- _QUÉ HARÁS_:
1) Según el texto sobre la lluvia, ¿qué acciones se pueden realizar en un lapso de 40 días y 40 noches? Enuméralas todas.
2) Resume en dos oraciones el párrafo del texto sobre la lluvia que empieza con "Recordemos lo imprescindible" y conserva sus datos principales.
3) Retoma el texto sobre la lluvia y continúalo a partir de su última oración.
### TEXTO DEL EJERCICIO ###
Siquiera para variar un poco hablemos esta vez sobre la lluvia omnipresente y terca detrás de la ventana.
Recordemos lo imprescindible de su bienhechora gravedad y tratemos de celebrarla con júbilo de tlaloques y atabales de trueno en oscura madrugada. Pensemos en ella y su eterna condición de personaje a su vez en las novelas y cuentos de Gabriel García Márquez ahora cuando él ya no puede ni siquiera imaginar las humedades de Isabel, espectadora ciega en un Macondo periodo en la bruma de la demencia senil.
Muchas cosas han pasado por culpa de la lluvia. Por ella se aflojan los muros de viejos conventos y se vienen abajo techumbres olvidadas en los barrios pobres de la ciudad sin horas.
Adoro con ceguera tu pasión por la lluvia, le decía Efraín Huerta a musa ignota y los escribas bíblicos nos llevaban de la mano por un diluvio universal de 40 días y 40 noches, lapso en el cual se puede urdir un fraude electoral o denunciar una compra de votos o tomar por asalto diez tiendas de autoservicio.
### DATOS PROPORCIONADOS ###
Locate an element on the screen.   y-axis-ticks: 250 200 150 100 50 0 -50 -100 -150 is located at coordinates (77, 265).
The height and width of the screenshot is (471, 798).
###
### DATOS PROPORCIONADOS ###
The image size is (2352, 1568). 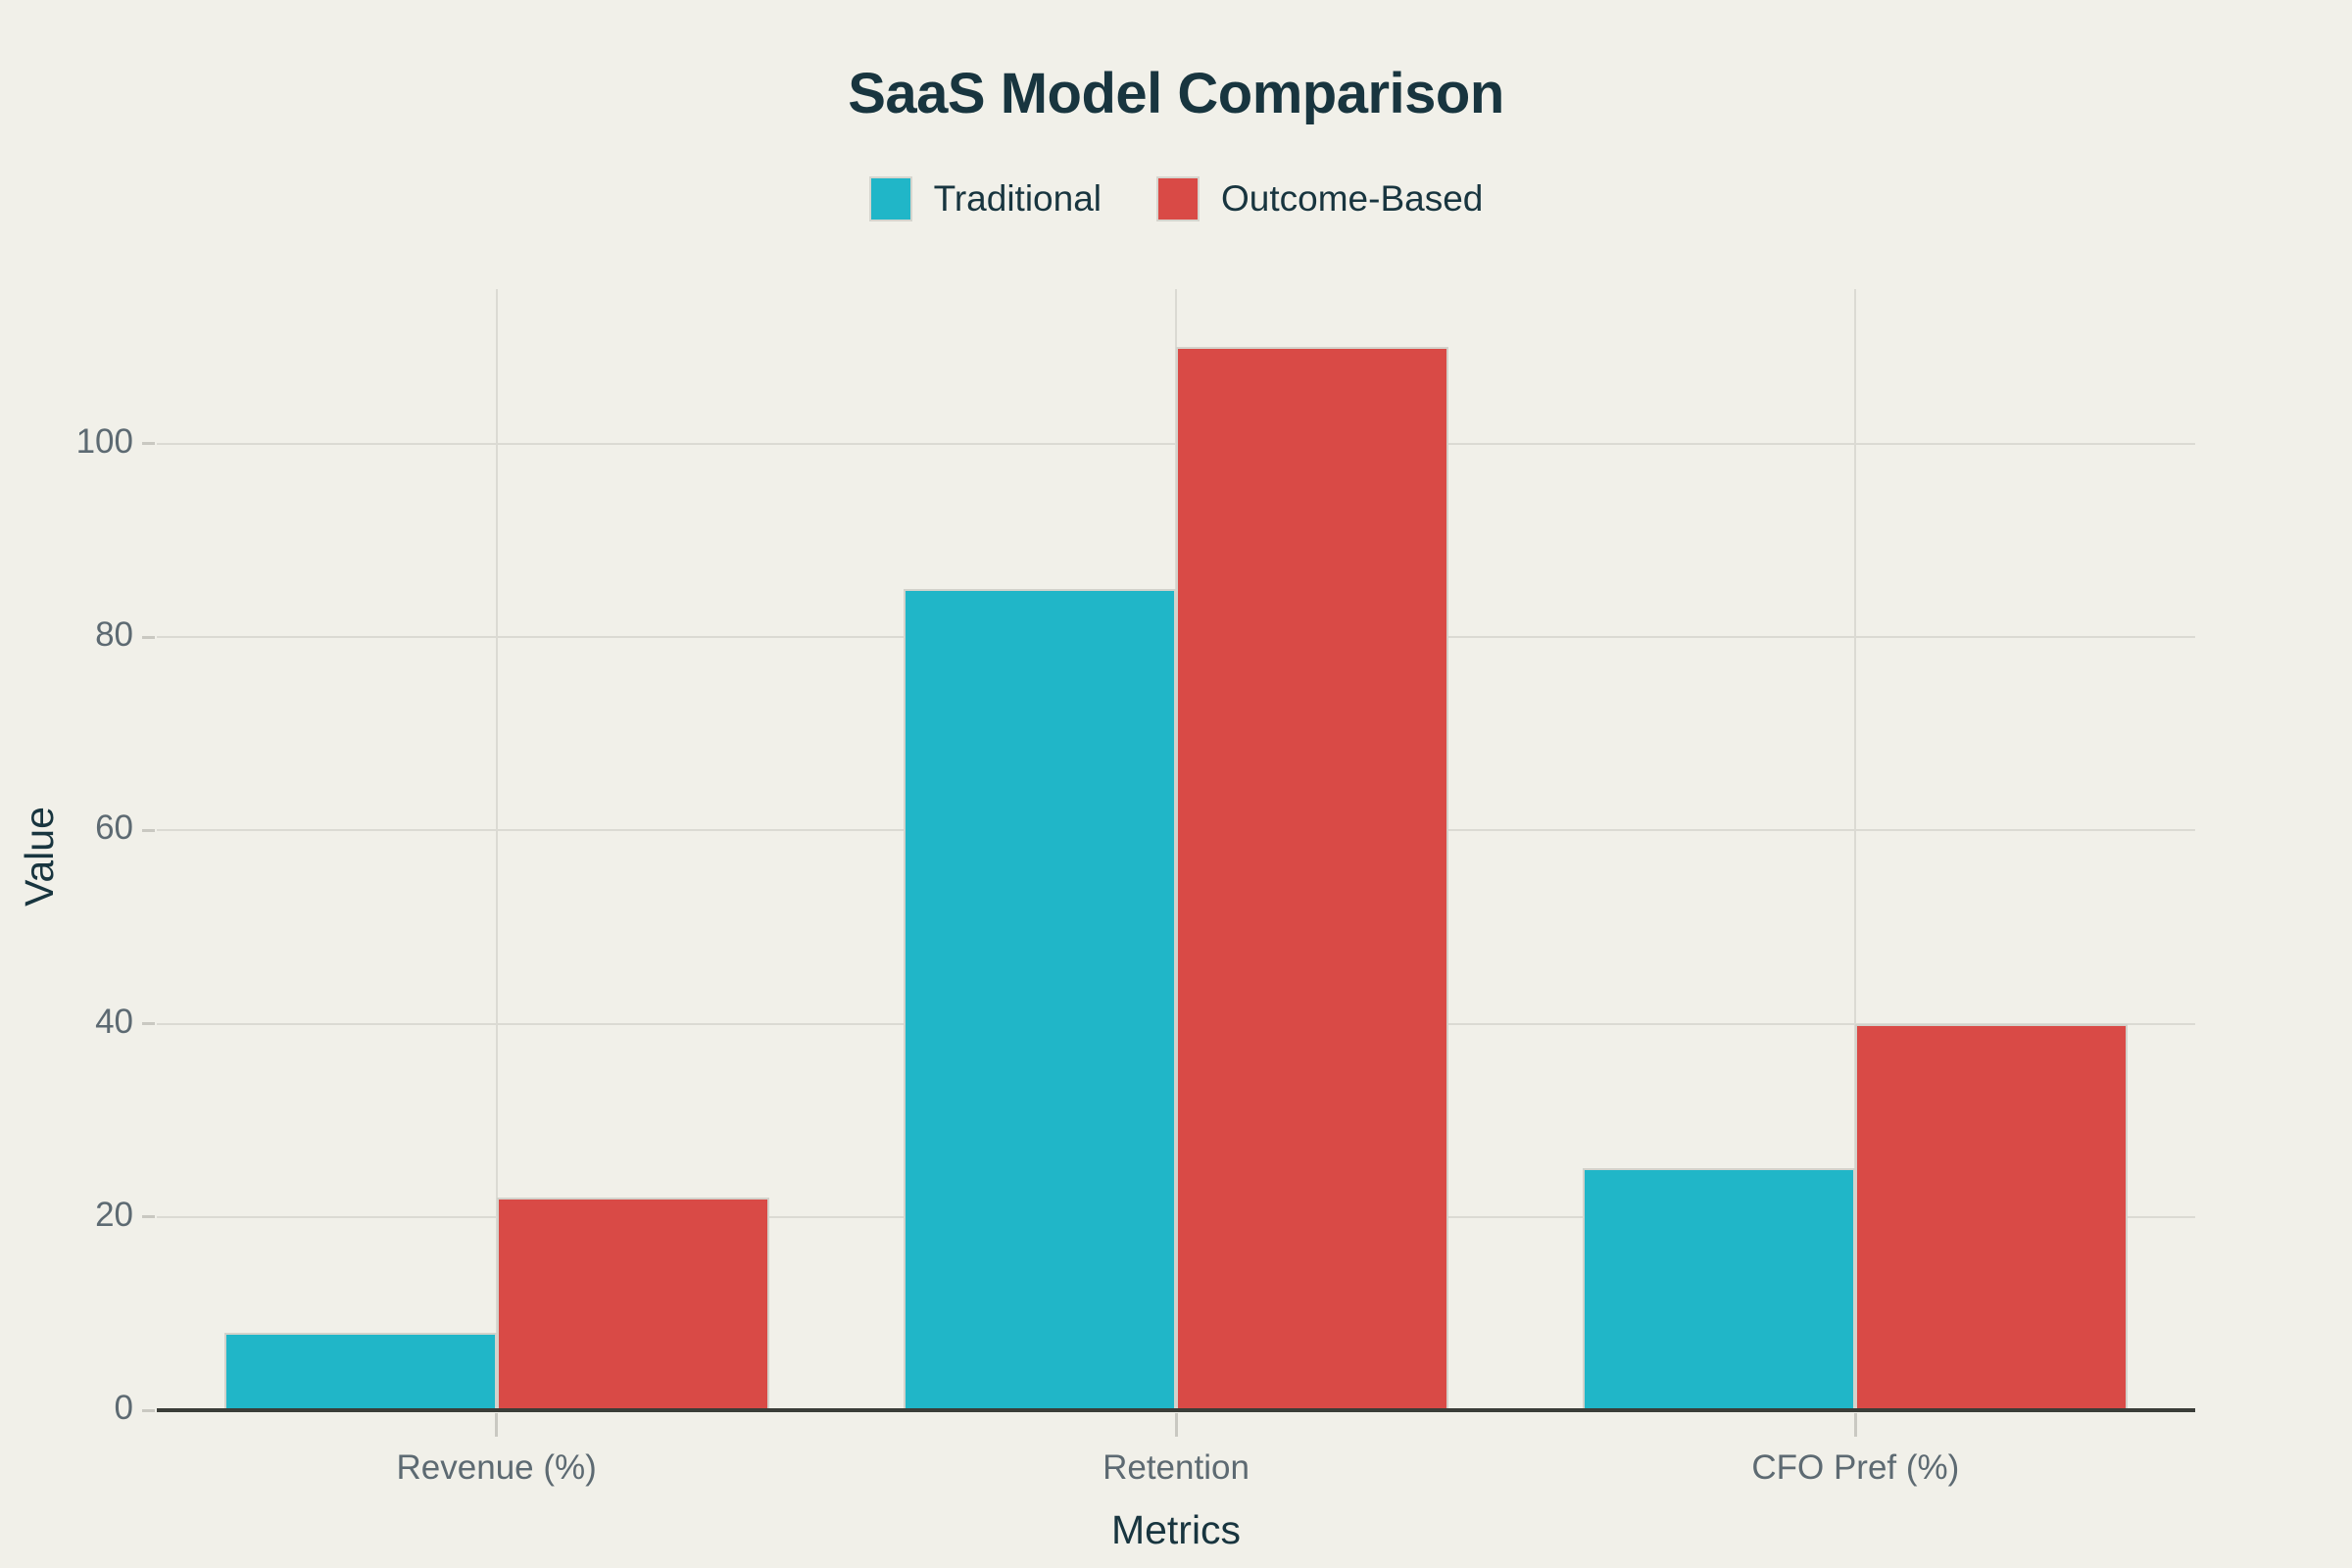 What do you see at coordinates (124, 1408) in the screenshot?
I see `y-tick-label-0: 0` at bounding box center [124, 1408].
###
- _RESPUESTAS POR NÚMERO_:
1)
- Urdir un fraude electoral
- Denunciar una compra de votos
- Tomar por asalto diez tiendas de autoservicio

2) El párrafo propone recordar lo imprescindible de la lluvia y su bienhechora gravedad, y celebrarla con júbilo. También la presenta como un personaje constante en las novelas y cuentos de Gabriel García Márquez, quien, en la bruma de la demencia senil, ya no puede imaginar las humedades de Isabel.

3)
La lluvia en la ciudad de México hizo de esta cuenca una enorme tinaja rodeada de volcanes. Por ella se hizo un mundo lacustre y por sus avenidas de derrama el aluvión destructivo. Cuando llueve se llenan esos condominios de gua llamados presas y en Tabasco le comienzan a salir aletas a las pezuñas del ganado.
Tanta lluvia ha caído sobre el mundo desde los tiempos diluviales, y ni siquiera así hemos logrado verlo limpio, cuando más se ha convertido en un barrizal donde chapaleamos nuestras miserias.
Pero la lluvia es injusta en su caprichosa distribución. Cae con inmensas cortinas sobre las aguas de por su mojadas del océano, y no les hace favor a los habitantes de Durango o de Chihuahua o de Zacatecas quienes miran al cielo sin esperanza mientras despellejan el cartón de las pieles de una vaca muerta.
No llueve donde debería, pero quizá sucede lo contrario, la exigimos donde no debemos, pues si ella no va en persecución de los humanos, los humanos deberíamos vivir sólo donde ella se presenta y acude con su interminable y vertical goteo.
Hace muchos años un sabio ocioso propuso construir un sistema de cómputo sensible al tacto e instalar una especie de teclado gigantesco para recibir sobre blancas y bemoles las gotas de la lluvia y así hacer sonar la sinfonía acuática más grande de la historia. Los dichos puntos sensibles se conectarían mediante impulsos magnéticos a un sistema digital de transformación sonora, el cual los llevaría a magnos amplificadores cuyas bocinas atronarían el mundo con la enorme, interminable, aleatoria música de al agua. Ni Haendel lo habría logrado mejor.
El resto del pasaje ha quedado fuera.